**Aim:** Check each statement against the blog post about Adlai Stevenson below and answer yes or no, quoting the post's deciding words: (a) Stevenson ran for president in 1952 and 1956. (b) The writer was born outside America. (c) Stevenson made his remarks on patriotism to the American Legion in 1956.

**Document segment:**
Showing posts with label Republicans. Show all posts
Showing posts with label Republicans. Show all posts

Saturday, September 24, 2011

The Muse of Unexpected Memories




The Story Behind the Poem

One of Poetry’s many gifts is the sudden associative leap that opens the door to a forgotten room in your soul, one full of meaning and memory. I had not expected Adlai Stevenson to show up in my poem. There he was, my schoolgirl crush. You’ve lived a good long time if you remember Adlai Stevenson. He ran for president in 1952 and 1956. Could a man with a bald spot and a hole in his shoe run for President today?

What did he mean to me, age 9, age 13? When I saw his face, when I heard his voice, something settled down in my body. I felt safe. As the American born child of Jewish refugees from Hitler, feeling safe was not familiar. But Adlai Stevenson felt like kin. He stood for an America in which I could feel at home. Stevenson was my good American father -urbane, sophisticated, witty, eloquent and liberal. Unlike my own father, who was also urbane, sophisticated, witty, eloquent and liberal, I never heard Stevenson fly into a German rage because I’d played a wrong note on the piano. What I heard him say was:

There are men among us who use ‘patriotism’ as a club for attacking other Americans. What can we say for the self-styled patriot who thinks that a Negro, a Jew, a Catholic, or a Japanese-American is less American than he? That he betrays the deepest article of our faith, the belief in individual liberty and equality which has always been the heart and soul of the American idea.

(He said this in 1952, addressing the American Legion in Madison Square Garden.) All we have to do to make that statement current is add “Muslim” and “immigrant” to the list of groups that suffer prejudice.

**Information supplied:**
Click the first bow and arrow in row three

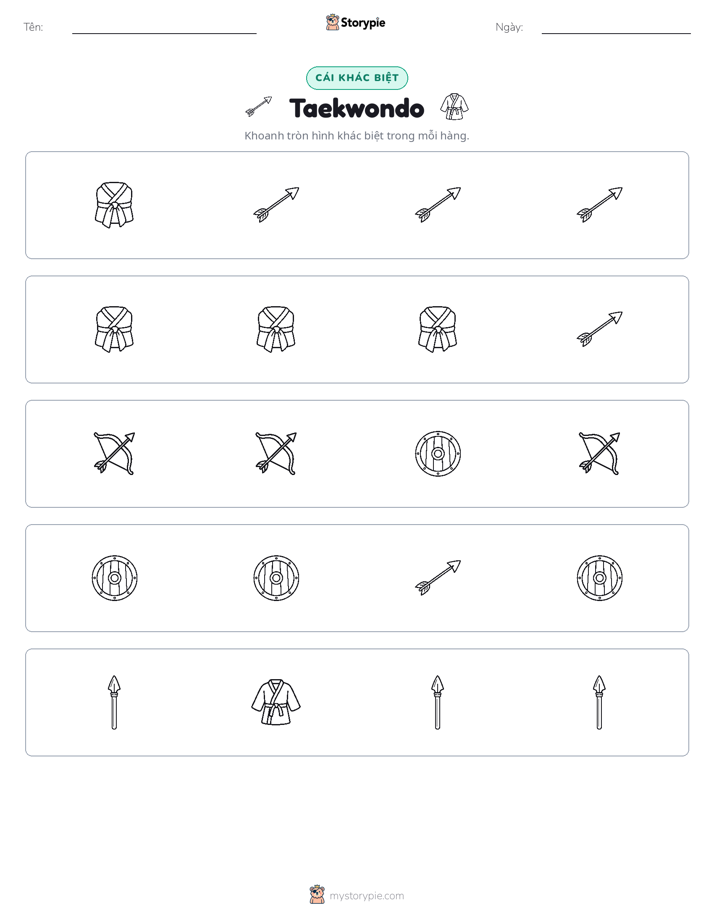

**Result of the exercise:**
(a) Yes: "He ran for president in 1952 and 1956."
(b) No: "As the American born child of Jewish refugees from Hitler"
(c) No: "He said this in 1952, addressing the American Legion in Madison Square Garden."